La vie en société pose d’abord le problème de la liberté en terme de limitation. Il s’agit d’empêcher que les individus usent de leurs forces naturelles, physiques par ex., pour se nuire les uns les autres. Aussi les sociétés se donnent-elles des règles, les lois, associées ou non à un pouvoir souverain de les faire appliquer, l’Etat.

a. Liberté, lois et Etat.

Il s’agit d’abord d’empêcher les hommes de se nuire les uns les autres par leurs actions, et  pour cela, les limiter, ce à quoi servent les lois : placer l’action des hommes sous l’autorité d’une règle qui préserve la vie du groupe.
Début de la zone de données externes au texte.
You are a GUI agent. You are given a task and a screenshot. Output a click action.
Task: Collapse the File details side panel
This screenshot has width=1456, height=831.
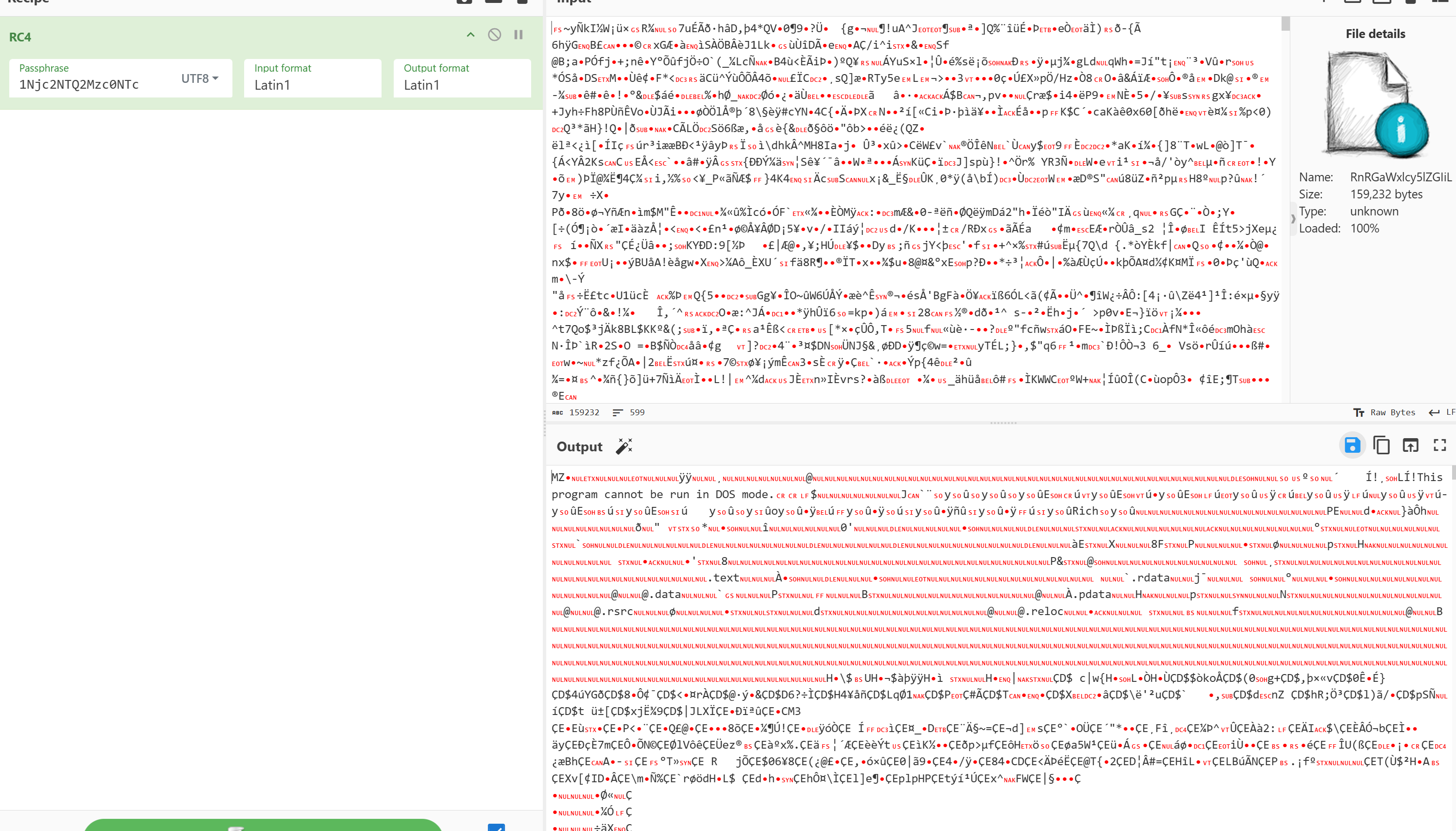(1293, 218)
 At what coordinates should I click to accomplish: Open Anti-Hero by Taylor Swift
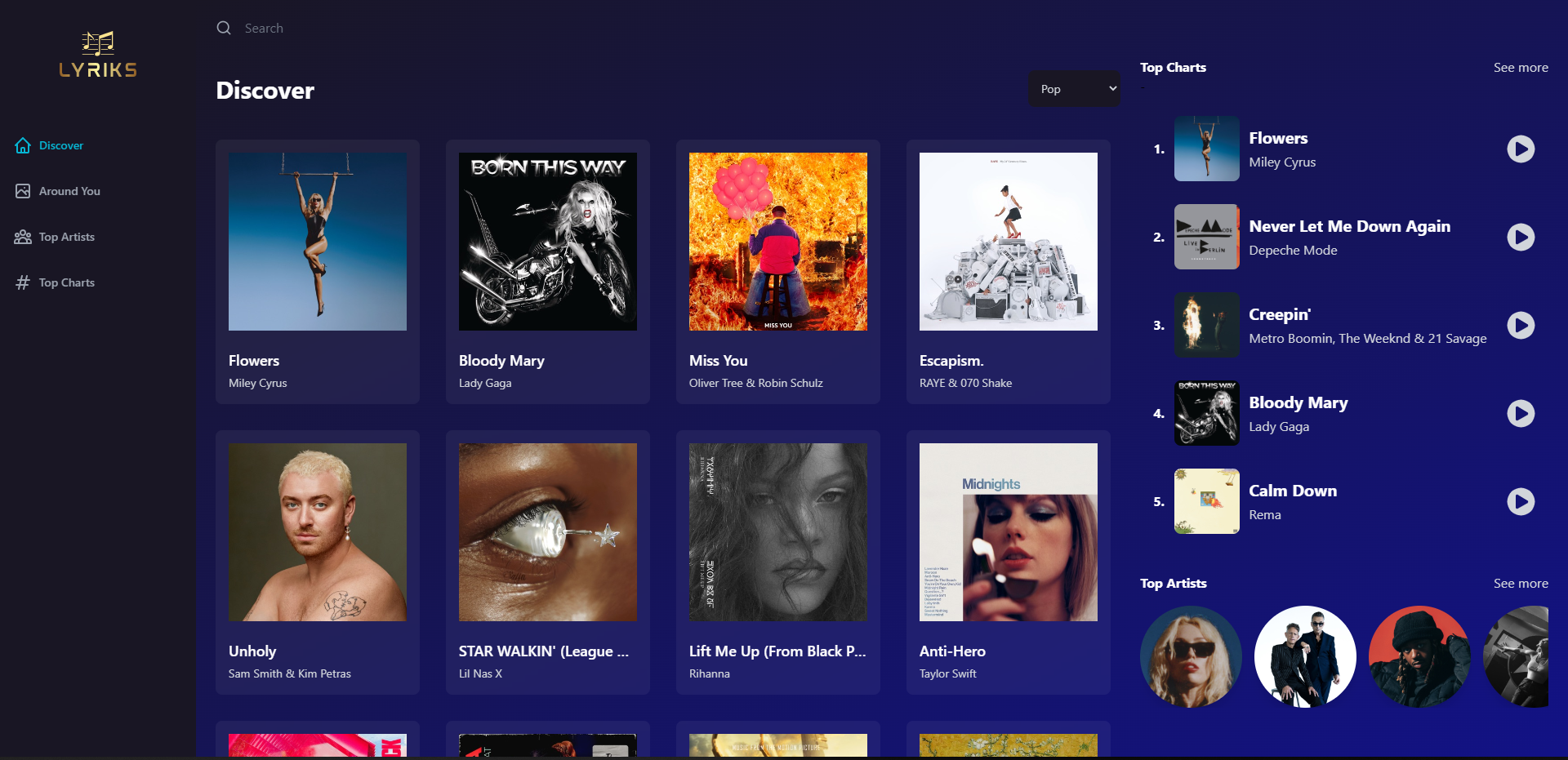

En ce sens, la liberté au sens politique et social doit être distinguée de l’indépendance :
. l’indépendance consiste dans le fait de ne pas être soumis à une autorité extérieure, par exemple la volonté d’autrui ou celle des lois. Or, « quand chacun fait ce qu’il lui plaît, on fait souvent ce qui déplaît à d’autres. » remarque Rousseau. les hommes se nuisent alors les uns les autres.
. C’est avec cette égale pouvoir de nuisance que la loi veut rompre. Pour cela, elle soumet. les hommes à sa règle, limite leur action.  Mais cette condition vaut pour tous et donc protège chacun. La volonté ainsi limitée par la loi définit la liberté.

Il revient à l’Etat de faire appliquer les lois et donc cette conception de liberté politique.

Mais attention : la liberté n’est pas la tranquillité. Comme le remarque Rousseau, « on vit tranquille aussi dans les cachots » (cf. texte p.390 du manuel).